> **Source passage**
◆ ◆ ◆ ◆ ◆ ◆ ◆
Healthcare Service Providers to be Fingerprinted

Four years after Obamacare became law, the Department of Health and Human Services (HHS) is notifying Medicare providers and suppliers of new fingerprint-based background checks. Eventually, all individuals who hold a five percent or greater stake in a Medicare supplier or provider that is categorized as “high risk” will be subject to the requirement. The provision is part of the Medicare, Medicaid, and CHIP Program Integrity Provisions (Title E) of the Affordable Care Act, and gives the HHS secretary broad discretion in applying the background check requirements depending on the potential for abuse, fraud, and/or waste.

The new requirements are spelled out in a document posted online on the website of the Centers for Medicare and Medicaid Services (CMS) last Friday. The new rules will apply to both current and future enrollees who are classified as “high risk,” the stated purpose being to weed out “bad actors” in the Medicare program and prevent any more from enrolling.
◆ ◆ ◆ ◆ ◆ ◆ ◆
[Stored data]

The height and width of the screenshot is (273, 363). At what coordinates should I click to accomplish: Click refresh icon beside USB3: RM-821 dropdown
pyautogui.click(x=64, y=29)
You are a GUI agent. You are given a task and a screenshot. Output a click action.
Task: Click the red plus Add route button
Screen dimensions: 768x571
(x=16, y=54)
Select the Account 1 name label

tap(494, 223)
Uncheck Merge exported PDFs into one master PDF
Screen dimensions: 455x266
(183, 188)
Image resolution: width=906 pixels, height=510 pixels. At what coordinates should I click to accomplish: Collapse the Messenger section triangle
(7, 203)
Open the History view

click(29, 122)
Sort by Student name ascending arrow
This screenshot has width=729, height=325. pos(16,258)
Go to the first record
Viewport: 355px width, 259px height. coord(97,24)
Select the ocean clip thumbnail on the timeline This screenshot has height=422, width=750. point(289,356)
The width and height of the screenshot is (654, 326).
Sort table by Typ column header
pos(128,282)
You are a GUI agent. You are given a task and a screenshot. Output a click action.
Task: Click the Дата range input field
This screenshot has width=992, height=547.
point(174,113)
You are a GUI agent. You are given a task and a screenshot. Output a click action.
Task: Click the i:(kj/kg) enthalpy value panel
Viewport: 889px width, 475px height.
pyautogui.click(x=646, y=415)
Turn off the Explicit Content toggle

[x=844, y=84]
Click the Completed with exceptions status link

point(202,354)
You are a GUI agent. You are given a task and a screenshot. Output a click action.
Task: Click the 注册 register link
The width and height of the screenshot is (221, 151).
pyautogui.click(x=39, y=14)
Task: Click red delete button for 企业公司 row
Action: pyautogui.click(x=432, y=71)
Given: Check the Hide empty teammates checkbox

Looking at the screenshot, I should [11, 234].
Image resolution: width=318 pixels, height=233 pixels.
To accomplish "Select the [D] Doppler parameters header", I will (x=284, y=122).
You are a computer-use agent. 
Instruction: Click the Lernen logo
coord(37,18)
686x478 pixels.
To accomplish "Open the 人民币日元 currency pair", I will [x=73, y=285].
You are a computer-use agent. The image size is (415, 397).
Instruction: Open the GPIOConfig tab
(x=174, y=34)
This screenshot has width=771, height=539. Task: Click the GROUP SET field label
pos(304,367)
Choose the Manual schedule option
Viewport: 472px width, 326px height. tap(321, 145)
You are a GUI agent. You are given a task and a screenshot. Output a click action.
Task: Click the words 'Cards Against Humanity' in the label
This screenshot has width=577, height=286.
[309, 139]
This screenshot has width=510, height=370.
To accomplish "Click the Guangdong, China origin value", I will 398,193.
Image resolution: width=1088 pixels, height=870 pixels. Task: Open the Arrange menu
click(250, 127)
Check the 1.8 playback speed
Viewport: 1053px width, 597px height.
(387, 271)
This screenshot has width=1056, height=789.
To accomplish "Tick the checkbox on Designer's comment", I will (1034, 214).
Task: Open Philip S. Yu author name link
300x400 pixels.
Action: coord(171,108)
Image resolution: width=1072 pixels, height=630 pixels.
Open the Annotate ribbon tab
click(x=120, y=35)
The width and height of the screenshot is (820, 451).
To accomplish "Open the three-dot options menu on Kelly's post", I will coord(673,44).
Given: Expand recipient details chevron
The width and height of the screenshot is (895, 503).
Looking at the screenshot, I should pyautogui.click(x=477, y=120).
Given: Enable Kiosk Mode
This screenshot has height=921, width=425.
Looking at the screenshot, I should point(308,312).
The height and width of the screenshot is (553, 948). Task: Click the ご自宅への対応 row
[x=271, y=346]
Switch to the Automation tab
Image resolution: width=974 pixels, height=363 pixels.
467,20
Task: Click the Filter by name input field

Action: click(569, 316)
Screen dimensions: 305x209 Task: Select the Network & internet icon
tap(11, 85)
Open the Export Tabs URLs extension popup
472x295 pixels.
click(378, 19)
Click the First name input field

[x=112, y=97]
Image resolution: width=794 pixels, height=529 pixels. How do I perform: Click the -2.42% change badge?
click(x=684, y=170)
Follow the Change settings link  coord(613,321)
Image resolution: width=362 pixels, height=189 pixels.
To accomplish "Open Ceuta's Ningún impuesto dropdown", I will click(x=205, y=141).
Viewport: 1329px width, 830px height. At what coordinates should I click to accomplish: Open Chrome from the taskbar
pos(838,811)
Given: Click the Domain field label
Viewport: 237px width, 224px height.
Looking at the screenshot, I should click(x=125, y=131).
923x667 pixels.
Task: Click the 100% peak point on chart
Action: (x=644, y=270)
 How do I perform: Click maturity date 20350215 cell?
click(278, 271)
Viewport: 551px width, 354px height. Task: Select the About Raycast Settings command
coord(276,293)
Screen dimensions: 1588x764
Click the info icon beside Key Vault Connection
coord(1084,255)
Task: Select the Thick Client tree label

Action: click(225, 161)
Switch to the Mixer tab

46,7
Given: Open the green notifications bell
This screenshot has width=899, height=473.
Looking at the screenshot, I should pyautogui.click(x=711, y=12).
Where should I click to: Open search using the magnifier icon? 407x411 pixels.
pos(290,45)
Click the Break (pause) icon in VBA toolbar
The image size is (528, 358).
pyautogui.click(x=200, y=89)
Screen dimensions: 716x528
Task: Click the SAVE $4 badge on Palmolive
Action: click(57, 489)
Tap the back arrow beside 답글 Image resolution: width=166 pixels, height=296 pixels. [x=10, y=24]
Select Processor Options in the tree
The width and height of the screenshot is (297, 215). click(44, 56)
◆ ◆ ◆ ◆ ◆ ◆ ◆
> **Exercises**
A - Answer from the article on fingerprinting Medicare providers:
(i) What size of stake in a "high risk" Medicare supplier or provider makes an individual subject to the requirement?
(ii) On which agency's website was the document spelling out the new requirements posted?
(iii) Under which part of the Affordable Care Act does the provision fall?
B - Carry the article on fingerprinting Medicare providers forward from its last sentence.

> **Set of answers**
A -
(i) A five percent or greater stake.
(ii) The Centers for Medicare and Medicaid Services (CMS).
(iii) The Medicare, Medicaid, and CHIP Program Integrity Provisions (Title E).

B -
This particular document is a “News Flash” from CMS’s Medicare Learning Network and is addressed to suppliers and providers who submit claims for “Durable Medical Equipment Medicare Administrative Contractors (DME MACs) and Home Health and Hospice (HH&H) MACs for services provided to Medicare beneficiaries.” There is no effective date or implementation date listed on the document; rather, the document states that “fingerprint-based background check implementation will be phased in beginning in 2014,” and that those affected will receive letters after which the individuals will have thirty days to comply with the finger-printing requirement. The fingerprints will be submitted to the FBI for a background check and will be stored by the government in accordance with federal requirements and FBI guidelines.

Although initially the new regulations will only be applied to providers and suppliers of “Durable Medicare Equipment, Prosthetics, Orthotics, and Supplies (DMEPOS) suppliers or Home Health Agencies (HHA),” the “high risk” category is defined at the discretion of the HHS secretary and may be expanded in the future.